Joseph Royal (7 May 1837 - 23 August 1902) was a Canadian journalist, lawyer, politician, businessman, and Lieutenant Governor of the Northwest Territories.

==Early life and career==
Royal studied at St. Mary's Jesuit college in Montreal. His early publishing career included a term as editor of Montreal's Minerve from 1857 to 1859. He then founded and published other Montreal-based publications such as L'Ordre (1859–1860), La Revue Canadienne (1864) and Le Nouveau Monde (1867, editor-in-chief). Soon after moving to Manitoba, Royal founded Le Metis and operated that publication from 1871 to 1882 after which its new owner changed its title to Le Manitoba.

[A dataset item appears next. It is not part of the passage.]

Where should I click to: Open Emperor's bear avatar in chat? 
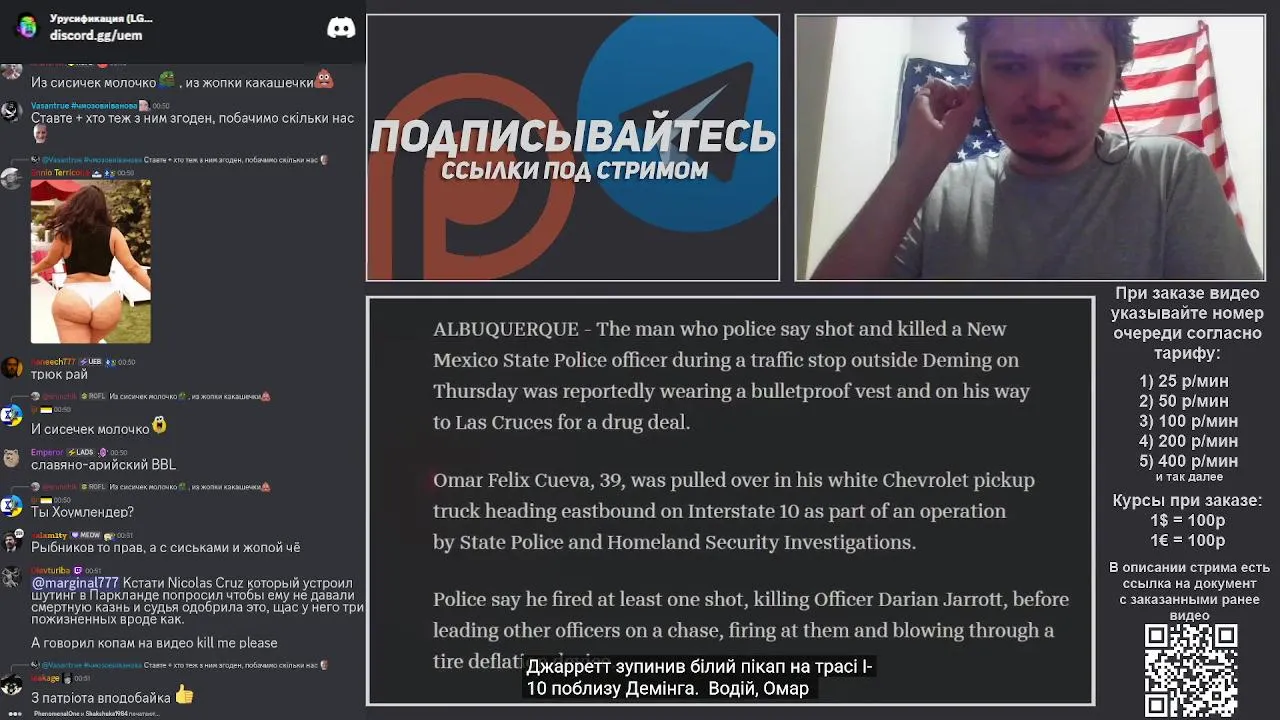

His legal career began in Lower Canada where he was called to that province's bar in 1864. He joined the Manitoba bar in 1871 after moving to that province. In 1880, Royal left legal practice.

==Political career==
In the 1870 Manitoba provincial elections, he was acclaimed to the Legislative Assembly of Manitoba for the riding St François Xavier West, and in 1871 he was unanimously chosen speaker. From 1874 to 1876, he was the Provincial Secretary and Minister of Public Works. From 1876 to 1878, he was the Attorney General. In 1878, he was the Minister of Public Works.

In an 1879 by-election, he was elected to the House of Commons of Canada representing the Manitoba riding of Provencher. A Conservative, he was re-elected in 1882 and 1887.

Royal was appointed to, and served as a member on the Temporary North-West Council, the first legislature of the Northwest Territories from 1872 to 1876. He would later serve as the Lieutenant Governor of the Northwest Territories from 1888 to 1893.

==Later life==
In December 1894, Royal returned to La Minerve where he became editor-in-chief. After publishing other books, he died in Montreal in 1902.

==Works==
- Vie Politique de Sir Louis H Lafontaine (1864)
- La Vallée de la Mantawa (Montreal, 1869)
- Le Canada, république ou colonie? (Montreal, 1894)
- Histoire du Canada 1841 à 1867 (Montreal, 1909) – published after death

== Electoral history ==

v; t; e; 1887 Canadian federal election: Provencher
| Party | Candidate | Votes | % |
|  | Conservative | Joseph Royal | 1,081 | 58.1 |
|  | Independent Liberal | Joseph Ernest Cyr | 778 | 41.9 |
| Total valid votes |  |  | 1,859 | 100.0 |

v; t; e; 1882 Canadian federal election: Provencher
Party: Candidate; Votes
Conservative; Joseph Royal; acclaimed

Canadian federal by-election, 30 December 1879
| Party | Candidate | Votes | % |
|  | Conservative | Joseph Royal | 652 | 62.6 |
|  | Unknown | John Molloy | 269 | 25.8 |
|  | Unknown | S. Hamelin | 121 | 11.6 |
| Total valid votes |  |  | 1,042 | 100.0 |
Called upon Mr. Dubuc being appointed Puisne Judge of the Court of Queen's Bench for Manitoba.